Curatio sighed. “Just because I am familiar with him does not mean that I know him, any more than being somewhat familiar with Malpravus means that he and I are good friends. We had acquaintance in the past, when the elves treated with dragons in days long gone. That acquaintance is long past, and I have no idea what goes on in the land of the dragons at this point.” He grew serious. “In short … my ability to help you in this area is hardly comprehensive. Find another tutor.”
Cyrus pondered that for a moment, and Vara spoke before he had a chance to get a thought out. “What does that look mean?”
“I think it means he’s got a cramp in his buttock,” Vaste offered.
“Just a pain there,” Cyrus said, sending the troll yet another sour look, “in the form of you.” When he looked back to Vara, he said, “Well, I had an idea.”
“Figures that would cause you pain.”
Vara sent Vaste another searing glance before turning her attention to Cyrus. “What is it?”
“It’s a thought, really, though I imagine his look was a little strange because you’re not used to seeing it—”
“Vaste!” Cyrus snapped.
“Go on,” Vara said, soothingly.
Cyrus turned to J’anda, who stood, placid, still holding his staff. “Well … I was thinking about getting information on the dragons, and my mind came back to where I’d heard the name Ehrgraz before.”
Vara placed a hand on his shoulder. “No. You can’t be serious.”
“Serious? He’s
Cyrus!
” Vara’s backhand caught Vaste in the nose and made a cracking sound. “Ow. I’ll just go bleed quietly over here until I can gather my thoughts enough to cast a healing spell, then.”

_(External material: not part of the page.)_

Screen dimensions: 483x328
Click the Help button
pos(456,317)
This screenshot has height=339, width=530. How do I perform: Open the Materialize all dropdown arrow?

“Please do,” Cyrus said. He felt a tightness inside as he considered the idea again, and it prompted—once more—an outburst of nerves. “We don’t really have a lot of solid lines into the dragons, into what they’re thinking …”
“Not anymore, that’s true,” Curatio said carefully.
“But we still know someone who might,” Cyrus said, and he could see by the look on every one of their faces that they knew of whom he was speaking.
“Are you sure about this?” Vara asked quietly, and her mouth settled into a straight line.
She’s anxious as well, then.
“I’m sure we’re blind without his help,” Cyrus said, settling uneasily upon his course of action. He turned to J’anda. “What do you think?”
The enchanter shrugged lightly, as though it were nothing. “It would not hurt to ask, certainly. I can do it with but a word, if you wish.”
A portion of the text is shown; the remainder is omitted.